How many Ps are there in Google? According to Google, there are two types.

There’s also exactly one “1” in the word “poop,” says Google’s AI overview, as well as two “d’s” in the word “journalism,” yet it’s spelled “journadism.” Google identified at least one P in the last name of the President of the United States, but wrote it as trpum.

You didn’t need to be a prophet to predict that Google’s AI-forward search overhaul would be bad. We’ve done this before. The first time Google added AI Overviews to search, the feature ended up citing satirical posts from The Onion and Reddit, advising people to eat rocks and put glue on their pizza.

This time, as Google doubles down on its commitment to making generative AI the centerpiece of its 29-year-old flagship product, it’s not surprising to see it falter.

“Word counting has been a known challenge for LLMs, and we are working to solve this particular problem,” Google told TechCrunch in an emailed statement.

These basic typos may look familiar. LLMs, a type of artificial intelligence that powers chatbots and other text generators, are not designed to understand spelling. It’s been a running joke for years that when a company unveils a new AI model, you have to ask them how many ‘r’s are in the word strawberry. These AI models — which can program an application in seconds, or solve problems that have puzzled mathematicians for decades — are as good as a kindergarten child at spelling.

The problems with Google’s AI Overview go far beyond silly typos, though. Google did correct an issue from last week where a search for the word “ignore” returned what looked like a dictionary definition of the word, only the definition was displayed as “Understood. Let me know when you have a new claim or question!” But these misspellings have remained amusing because they’re so hard to squash.

As the researchers explained previously when we asked about these spelling puzzles, AI does not see sentences as units of language made up of words and letters. Many LLM programs are built on transformer models, which break text into symbols, which can be whole words, phonemes, or letters, depending on the model. Instead of “reading” like a human, the AI ​​converts text into digital representations of itself, which are then contextualized to help the AI ​​come up with a logical response.

Image credits:TechCrunch

“LLM programs rely on this transformer architecture, which doesn’t actually read the text,” Matthew Guzdial, an AI researcher and assistant professor at the University of Alberta, told TechCrunch. “What happens when you enter a prompt is that it gets translated into encoding.” “When he sees the word ‘the’, he has this encoding of what ‘the’ means, but he knows nothing about ‘T’, ‘H’ and ‘E’.

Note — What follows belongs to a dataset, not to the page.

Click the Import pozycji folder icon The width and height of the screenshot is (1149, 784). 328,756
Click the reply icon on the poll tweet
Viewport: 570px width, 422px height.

The token-based architecture that supports MBAs like Google’s AI Overview is inherently limiting, and researchers were not optimistic about their ability to solve the orthographic problem.

“It’s kind of hard to get around the question of what exactly a word should be for a language model, and even if we get human experts to agree on an ideal symbolic vocabulary, models will probably find it useful to ‘break down’ things even further,” Sheridan Feucht, a PhD student who studies the interpretability of large language models at Northeastern University, told TechCrunch. “I think there is no such thing as a perfect token because of this kind of ambiguity.”

This is not necessarily a pressing issue in the minds of researchers, as the benefit of an English MA does not come from its ability to spell. But these glaring failures help us remember that AI is not perfect, even if it sometimes seems like an all-knowing force beyond our understanding. We cannot blindly trust AI outputs without verifying their accuracy.